What you should do ->
Convert the data, starting at the beginning and going on through the line with "center [335, 254].", into a two-column CSV with the headers input and output. Each row should hold one item's text and its answer, each in a single quoted field, with line breaks replaced by spaces.

Exercise materials ->
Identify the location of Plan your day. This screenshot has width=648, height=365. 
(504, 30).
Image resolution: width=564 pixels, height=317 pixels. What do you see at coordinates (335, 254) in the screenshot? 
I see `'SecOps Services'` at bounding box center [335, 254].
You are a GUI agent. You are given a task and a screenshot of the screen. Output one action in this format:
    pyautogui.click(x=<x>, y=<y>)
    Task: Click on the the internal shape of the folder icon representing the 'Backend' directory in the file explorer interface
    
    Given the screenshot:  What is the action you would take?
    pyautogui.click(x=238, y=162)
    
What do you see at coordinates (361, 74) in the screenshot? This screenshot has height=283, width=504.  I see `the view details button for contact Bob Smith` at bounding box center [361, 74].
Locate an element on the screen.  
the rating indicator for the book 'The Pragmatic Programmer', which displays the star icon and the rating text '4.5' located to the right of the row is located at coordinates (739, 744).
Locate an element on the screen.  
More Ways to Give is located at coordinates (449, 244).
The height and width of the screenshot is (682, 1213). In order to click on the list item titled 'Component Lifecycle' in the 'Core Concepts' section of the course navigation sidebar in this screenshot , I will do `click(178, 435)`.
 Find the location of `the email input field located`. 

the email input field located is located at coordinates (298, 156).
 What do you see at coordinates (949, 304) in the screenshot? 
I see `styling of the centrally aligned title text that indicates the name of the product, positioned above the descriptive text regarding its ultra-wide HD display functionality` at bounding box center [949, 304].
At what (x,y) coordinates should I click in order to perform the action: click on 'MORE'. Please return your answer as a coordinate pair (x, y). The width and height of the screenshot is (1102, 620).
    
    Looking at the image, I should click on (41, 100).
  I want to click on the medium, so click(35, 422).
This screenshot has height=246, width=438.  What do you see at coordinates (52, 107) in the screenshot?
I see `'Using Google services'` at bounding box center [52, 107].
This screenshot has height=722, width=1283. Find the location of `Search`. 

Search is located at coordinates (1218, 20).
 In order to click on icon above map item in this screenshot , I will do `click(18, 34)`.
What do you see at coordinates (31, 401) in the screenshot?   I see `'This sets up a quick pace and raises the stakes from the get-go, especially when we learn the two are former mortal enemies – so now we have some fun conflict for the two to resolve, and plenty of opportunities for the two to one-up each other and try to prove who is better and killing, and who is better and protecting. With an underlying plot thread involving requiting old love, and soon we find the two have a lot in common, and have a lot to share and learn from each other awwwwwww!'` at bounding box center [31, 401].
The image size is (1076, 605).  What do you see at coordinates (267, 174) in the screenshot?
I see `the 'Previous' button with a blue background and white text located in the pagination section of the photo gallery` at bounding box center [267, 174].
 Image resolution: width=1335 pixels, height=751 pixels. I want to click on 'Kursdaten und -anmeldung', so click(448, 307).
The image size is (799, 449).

Result below ->
input,output
"Identify the location of Plan your day. This screenshot has width=648, height=365.","(504, 30)."
"Image resolution: width=564 pixels, height=317 pixels. What do you see at coordinates (335, 254) in the screenshot?","I see `'SecOps Services'` at bounding box center [335, 254]."